Danish shipowner Per Gullestrup had been through the trauma of negotiating the release of his vessel and crew — hijacked by Somali pirates — when he decided to tackle the problem at its source by developing alternative opportunities for local communities. He established Fair Fishing, a nonprofit organization aimed at creating jobs, driving economic growth and improving nutrition and food security, all through fishing. War-torn Somalia wasn’t an option, so he started operations in Somaliland in 2011, with support from its stable government.
Unlike Somalia, Somaliland has no history of fishing outside the small coastal city of Berbera. But seven years after Gullestrup’s decision, Fair Fishing isn’t alone. The self-declared state that isn’t recognized as an independent entity internationally is emerging as the unlikely home of a fishing industry that’s generating jobs, drawing back Somalilanders who had left for other countries, empowering women and changing diets.

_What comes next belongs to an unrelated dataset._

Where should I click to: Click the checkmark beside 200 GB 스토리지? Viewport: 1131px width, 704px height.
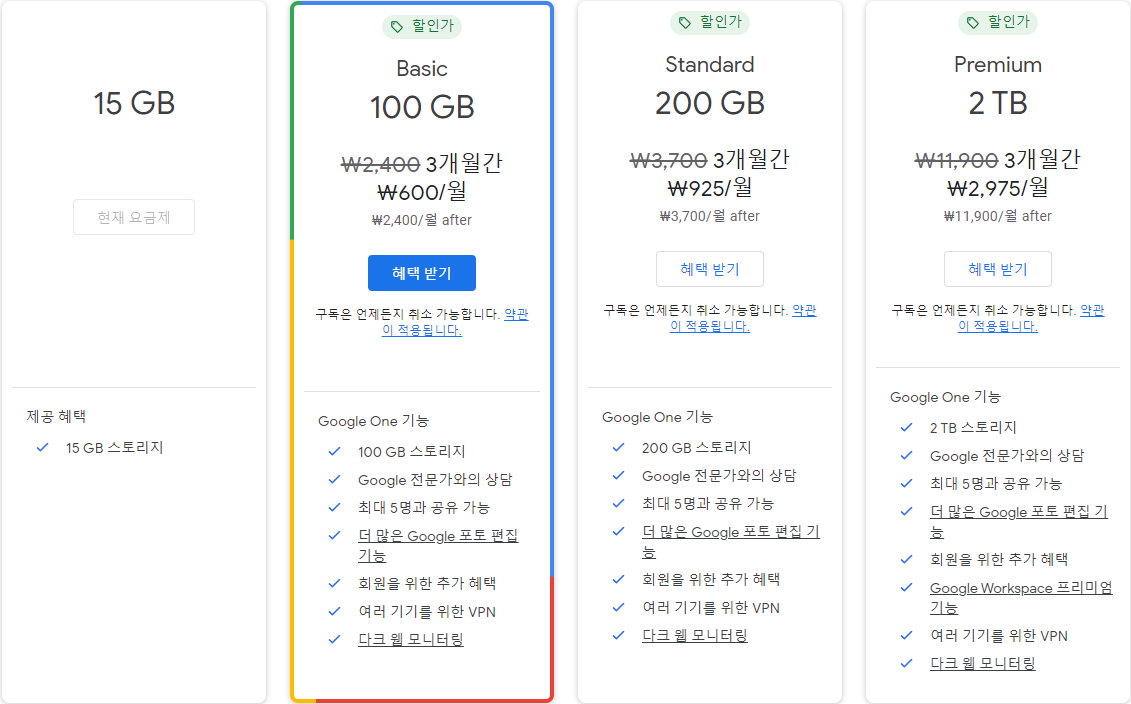point(618,448)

Mustafa Abdullahi grew up in Somaliland and recently sold a successful taxi business in England. He returned to start a fish distribution and retail business, called Horn Foods, six months ago. He employs more than 40 people and already has 11 shops. Haqabtire, a fish wholesale business, began exporting to Ethiopia last year and plans to export to Djibouti. Fair Fishing has created 3,000 jobs across the fishing value chain. And in Burao, a couple of hours from the coast, women now sell and fry fish in the market, while some are also leading businesses. In an impact report this year, Nordic Consulting Group, an independent group of consulting organizations, found the income for those in the fishing industry grew more than 300 percent from 2013 to 2018.